Le mois dernier, un nouveau sondage a été lancé pour connaître l’évolution de la (non) fourniture des EPI pour les cordistes intérimaires.
Le sondage concerne la période de mai 2020 à 2021.
156 cordistes y ont répondu.

En comparaison du sondage de mai 2019, ces résultats montrent une évolution lente mais positive. De plus en plus d’entreprises se conforment à la réglementation et se mettent à fournir les EPI. Mais dans une large majorité des missions d’intérim, ce sont encore malheureusement les travailleurs qui continuent d’assumer le coût de ces EPI ! LIRE ICI LES RÉSULTATS

7 & 8 août 2021 – FESTI’CORDES Light

Comme vous avez pu le constater, cette année le Festicorde n’a pas eu lieu.
Les contraintes sanitaires et les incertitudes qui les entourent ne nous ont pas permis d’envisager son organisation de manière sereine et pleinement satisfaisante.
Toutefois, nous ne renonçons pas à un moment de rencontre.
Le samedi 7 août à 21h, aux Ateliers & Co à Cliousclat (Drôme) aura lieu un concert d’Afrobeat de Segun Ola. Une soirée à consonances africaines avec repas africain,…
Et puisque vous serez là, nous vous invitons à des temps d’échanges autour du métier et de ses problématiques.
Ce sera aussi le moment d’envisager collectivement des perspectives de lutte..
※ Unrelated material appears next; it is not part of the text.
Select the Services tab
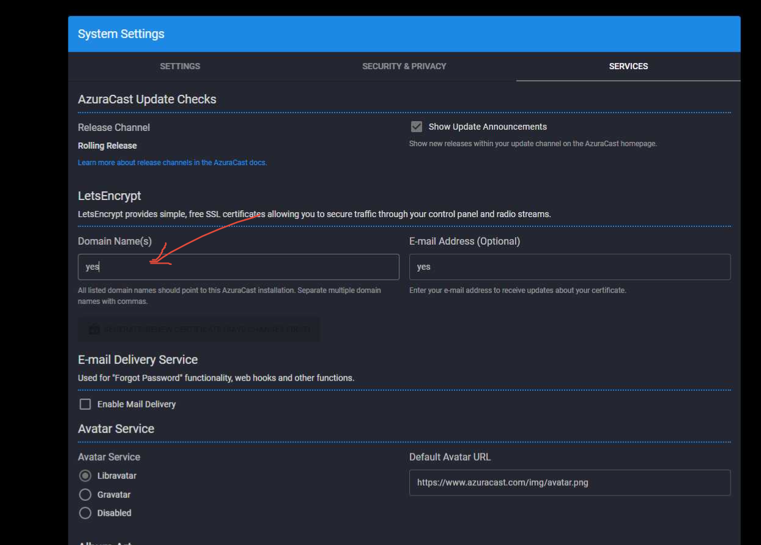click(628, 66)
    • SAMEDI 7 AOÛT 2021 (dès 14h)
      dans le cadre de l’association Cordistes en colère, cordistes solidaires
    • DIMANCHE 8 AOÛT 2021 (dès 10h)
      dans le cadre du Syndicat Solidarité Cordistes (SYSOCO).

Rendez-vous le samedi dès midi, aux ateliers & co, quartier les Plantas 26270 Cliousclat. (Infos sur les Ateliers & Co : https://www.facebook.com/lesateliersandco/)

Possibilité de poser des camions, des tentes.


Événement non ouvert au Public.
Strictement réservé aux membres de l’Association Ateliers & Co.
Carte de membre temporaire (1€) délivrée à l’entrée.